Entstehung, Geschichte und Vertreter
Der marxistische Humanismus entwickelte sich hauptsächlich in den Jahren nach dem Zweiten Weltkrieg. Bedeutende Theoretiker waren Ernst Bloch, Herbert Marcuse, Adam Schaff, Leszek Kołakowski, Roger Garaudy, Rodolfo Mondolfo oder auch Erich Fromm, der in seinen Humanismus zudem Aspekte von Sigmund Freuds Theorien einzubringen versuchte (siehe auch Freudomarxismus). Diese Autoren wollten den humanistischen Aspekt – laut ihrer Interpretation die Essenz des Marxismus – wiedergewinnen und weiterentwickeln. Man distanzierte sich sowohl vom stalinistischen Regime der Sowjetunion und der gewaltsamen Umverteilungspolitik Maos als auch von den auf die Zeit Stalins folgenden Staatsbürokratien in Mittel- und Osteuropa.
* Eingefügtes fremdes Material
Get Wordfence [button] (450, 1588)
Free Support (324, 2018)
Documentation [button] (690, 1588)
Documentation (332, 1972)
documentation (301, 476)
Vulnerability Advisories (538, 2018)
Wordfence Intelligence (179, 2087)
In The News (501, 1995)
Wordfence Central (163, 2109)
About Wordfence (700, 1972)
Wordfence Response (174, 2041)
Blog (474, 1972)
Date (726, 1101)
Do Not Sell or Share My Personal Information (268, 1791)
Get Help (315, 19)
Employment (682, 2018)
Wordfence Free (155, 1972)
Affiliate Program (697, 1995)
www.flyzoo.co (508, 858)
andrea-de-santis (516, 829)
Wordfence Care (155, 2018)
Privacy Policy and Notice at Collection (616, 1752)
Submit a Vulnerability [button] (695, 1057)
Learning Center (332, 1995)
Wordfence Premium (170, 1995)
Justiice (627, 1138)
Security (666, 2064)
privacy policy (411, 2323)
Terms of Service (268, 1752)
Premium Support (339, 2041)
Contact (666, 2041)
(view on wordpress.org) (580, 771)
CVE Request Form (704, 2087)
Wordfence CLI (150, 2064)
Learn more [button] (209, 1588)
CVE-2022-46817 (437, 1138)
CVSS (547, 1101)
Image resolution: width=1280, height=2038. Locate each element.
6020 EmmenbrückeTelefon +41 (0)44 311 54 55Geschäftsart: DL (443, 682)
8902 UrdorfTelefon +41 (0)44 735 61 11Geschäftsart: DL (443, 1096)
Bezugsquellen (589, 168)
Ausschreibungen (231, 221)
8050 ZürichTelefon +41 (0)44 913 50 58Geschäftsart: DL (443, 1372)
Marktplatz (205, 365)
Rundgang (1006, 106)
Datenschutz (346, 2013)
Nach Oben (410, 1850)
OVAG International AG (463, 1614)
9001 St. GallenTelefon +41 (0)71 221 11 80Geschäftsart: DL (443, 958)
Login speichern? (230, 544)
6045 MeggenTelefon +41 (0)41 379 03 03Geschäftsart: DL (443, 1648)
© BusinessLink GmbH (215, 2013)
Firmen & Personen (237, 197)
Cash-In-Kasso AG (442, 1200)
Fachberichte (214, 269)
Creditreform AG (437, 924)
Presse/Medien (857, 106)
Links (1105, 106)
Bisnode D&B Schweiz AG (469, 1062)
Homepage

1890 hatte Friedrich Engels in einem Brief an Joseph Bloch betont, dass man den Marxismus missverstanden habe und es ein Irrtum gewesen sei, einen absoluten und einseitigen Determinismus der Produktivkräfte auf das Bewusstsein und den Überbau zu sehen. Das Bewusstsein habe seinerseits Auswirkungen auf die Struktur und sei notwendig für das revolutionäre Verständnis der Strukturveränderungen und des Widerspruchs zwischen den Produktivkräften und den sozialen Beziehungen.[2]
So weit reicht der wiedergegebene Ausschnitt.